Are We in a Recession

Dr. David Ashby |

From the desk of Dr. David Ashby:

You’ve perhaps been hearing talk about the likelihood of a recession. Are we in one already? Is it further down the road? Or is it completely avoidable?

For starters, let’s be clear about what a recession is. We measure output in our economy by gross domestic product, or GDP. It’s the final value of goods and services produced within U.S. borders. By final value, we mean the value to the final user.

Suppose a farmer sells tomatoes to Walmart for 30 cents a pound. Walmart sells them to you and me for 60 cents. Only the 60-cent price goes into the GDP number. This avoids the problem of double counting. Regarding within U.S. borders, that means production at a Ford auto plant in Europe doesn’t get counted in GDP. But cars produced by Honda in Ohio do get counted.

So GDP is a good measure of what’s going on in our country from an economic standpoint. We want GDP growing. It means you and me the consumer have access to more stuff. And supposedly more stuff leads to a better life. If GDP is negative, it means production is declining and we have access to less stuff. Two back-to-back quarters of negative GDP meet the technical definition of a recession.
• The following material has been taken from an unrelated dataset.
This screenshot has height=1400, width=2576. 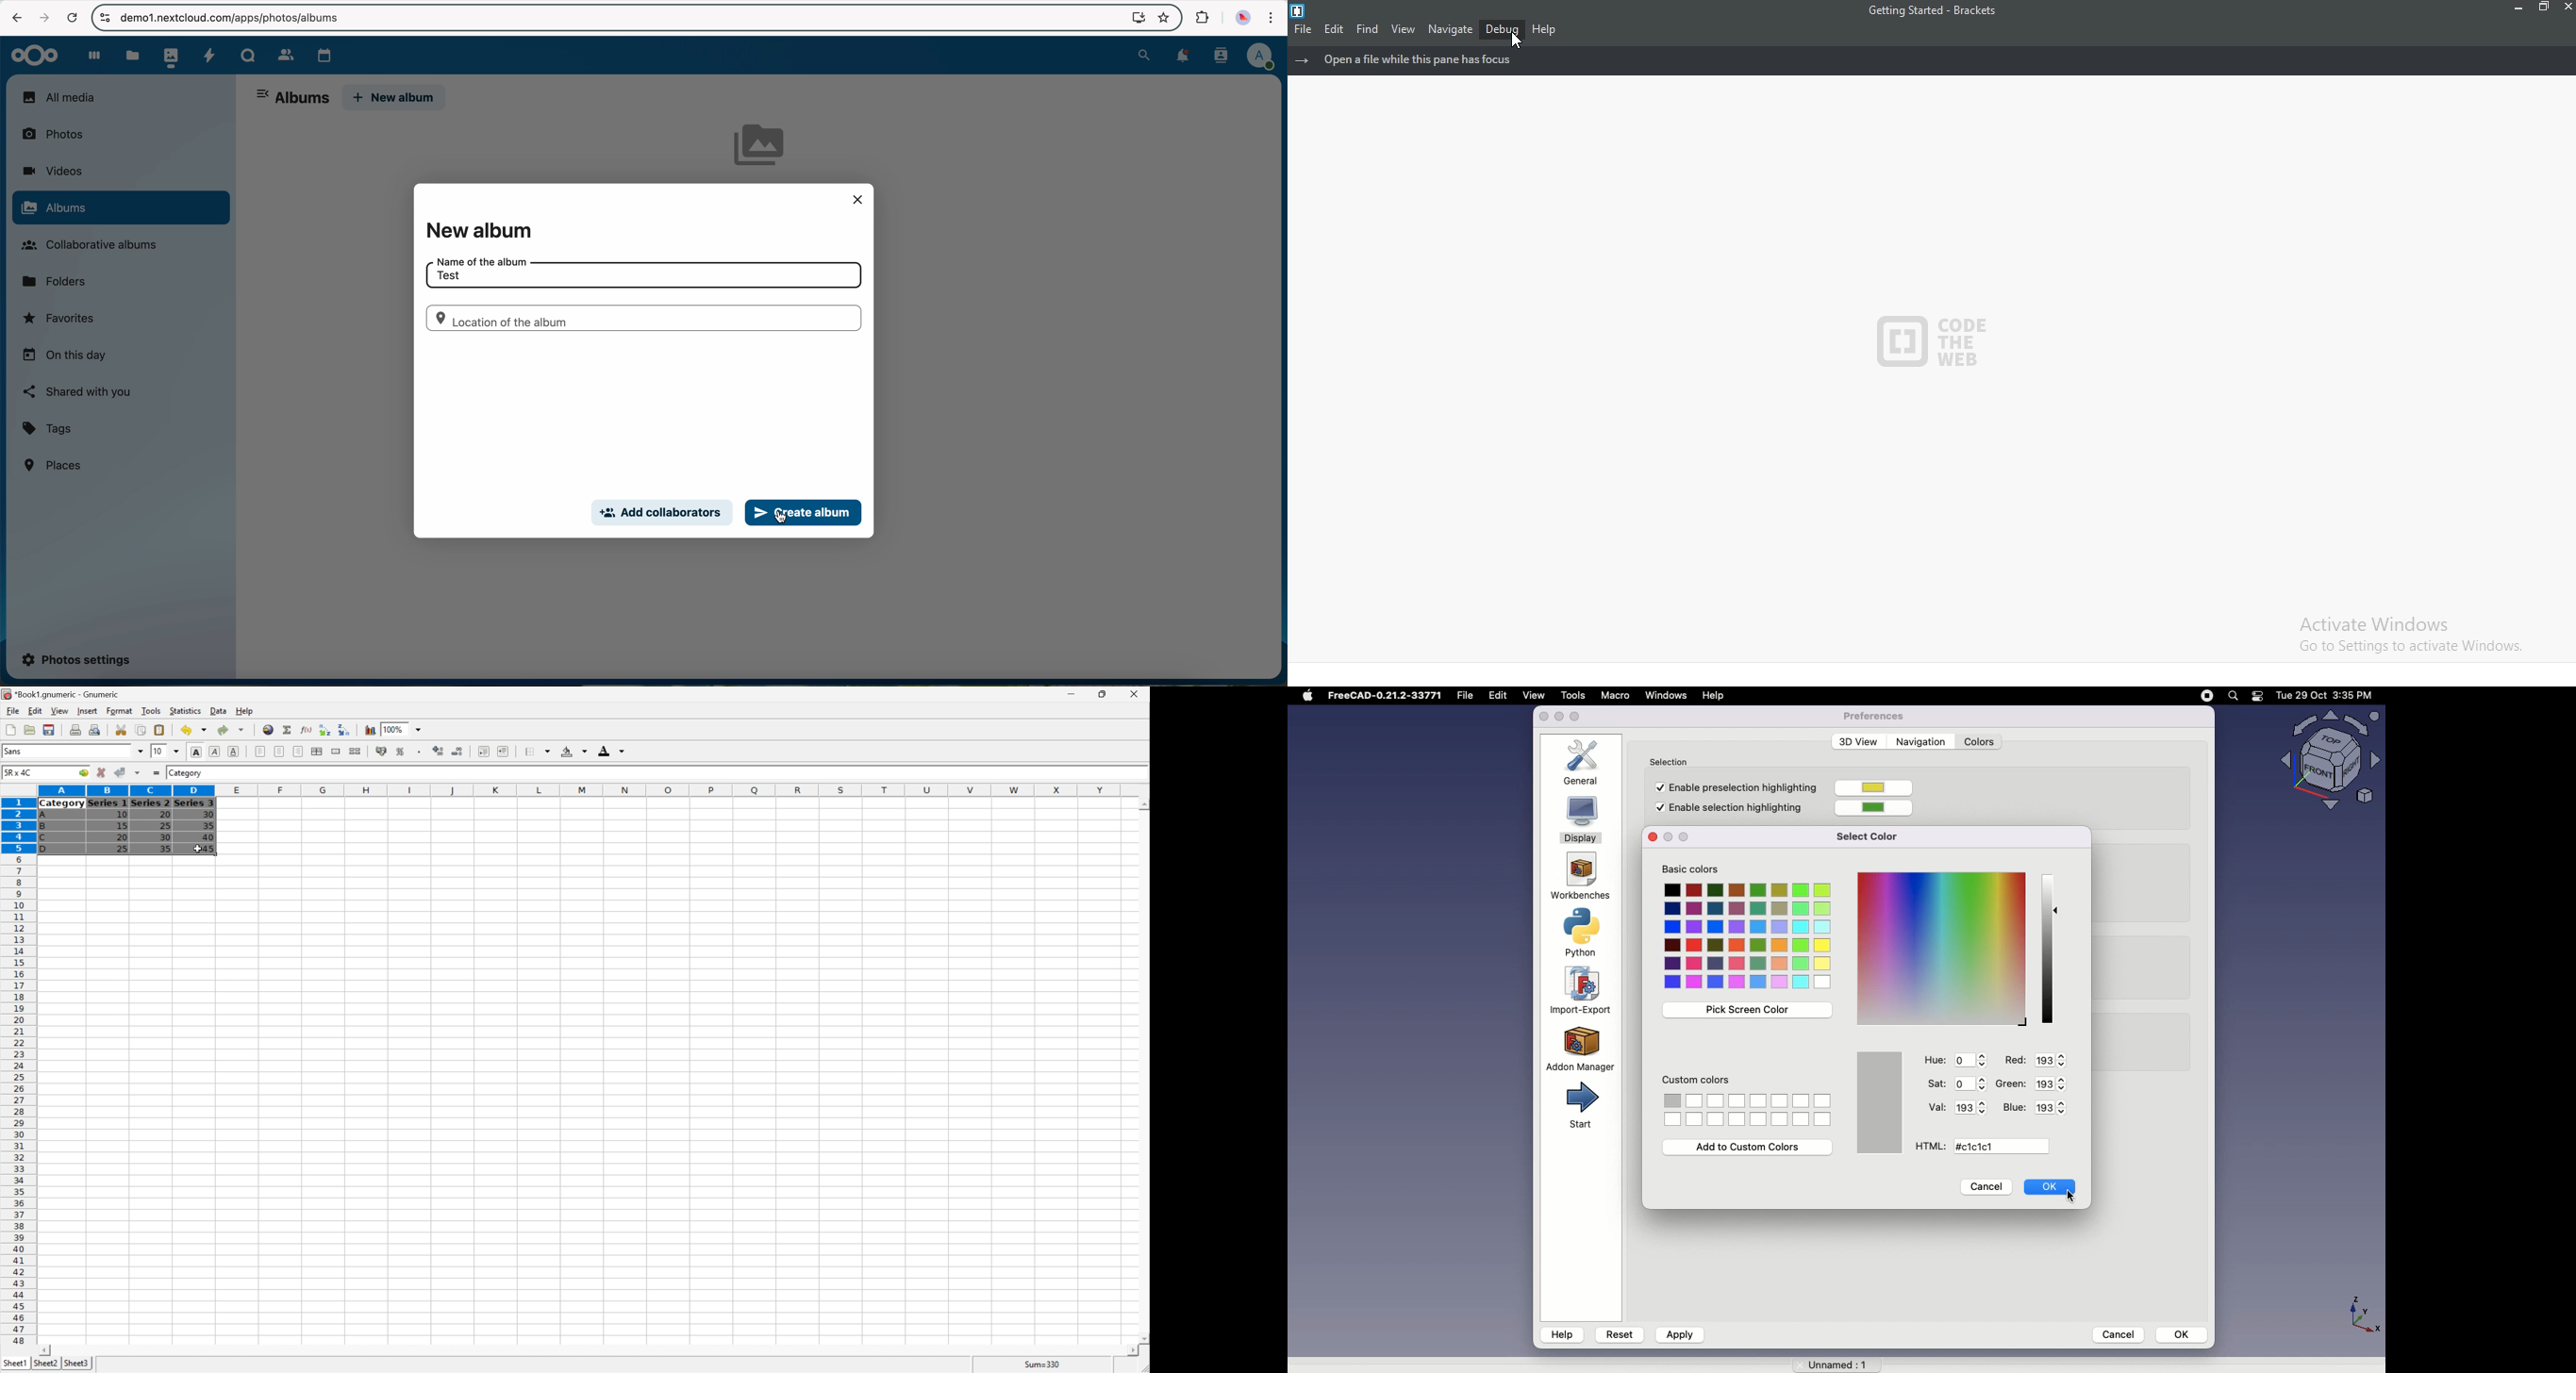 I want to click on screen, so click(x=1134, y=17).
How big is our national output, our GDP? In 2021, we produced around $23 trillion in goods and services. You might be vaguely aware that our nation debt is roughly $30 trillion. And you don’t have to be a math major to recognize that $30 trillion is bigger than $23 trillion. Which means the federal government debt (not including state and local government debt) now exceeds our annual output by a large margin. This debt to GDP ratio exceeding 100 percent only recently developed in the last 10 years or so.

This might be a partial explanation of why the Federal Reserve waited so long to start raising interest rates. Let’s face it, an extra one percent interest on $30 trillion could add up to serious money! But I digress.

In the first quarter, GDP was forecast to grow at a positive rate of one percent by a consensus of U.S economists. In fact, the actual number came in at a negative 1.4 percent. It was subsequently revised to a negative 1.6 percent as additional data came in.

Which reminds me of a point my late economics professor, Dr. Scott Boaz used to make. Dr. Boaz told us that when the Feds release economic numbers, they are going to be wrong. But they’re always wrong. So that makes them right! Which leads me to conclude that in some cases, two wrongs do make a right! Economically speaking, anyway.

For what it’s worth, the economists are now forecasting a second quarter GDP number range of slightly negative to slightly positive. If that number is negative, then we are technically in a recession. Back-to-back quarters of negative GDP.

How does this affect your investments? The stock market is considered a leading economic indicator, which means it has some predictive power over future economic conditions. Given that the stock market is down by around 20 percent or so, it seems to be forecasting a recession.

So, what to do? The good news is recessions are generally short lived, historically averaging 11 months. Since the stock market is a leading indicator, markets generally start improving even before we leave the recessionary period. So, it probably doesn’t make sense to dump stocks while they are at a 20 percent discount. By the time the economists figure out whether or not we’re in a recession, your portfolio may already be on the upswing!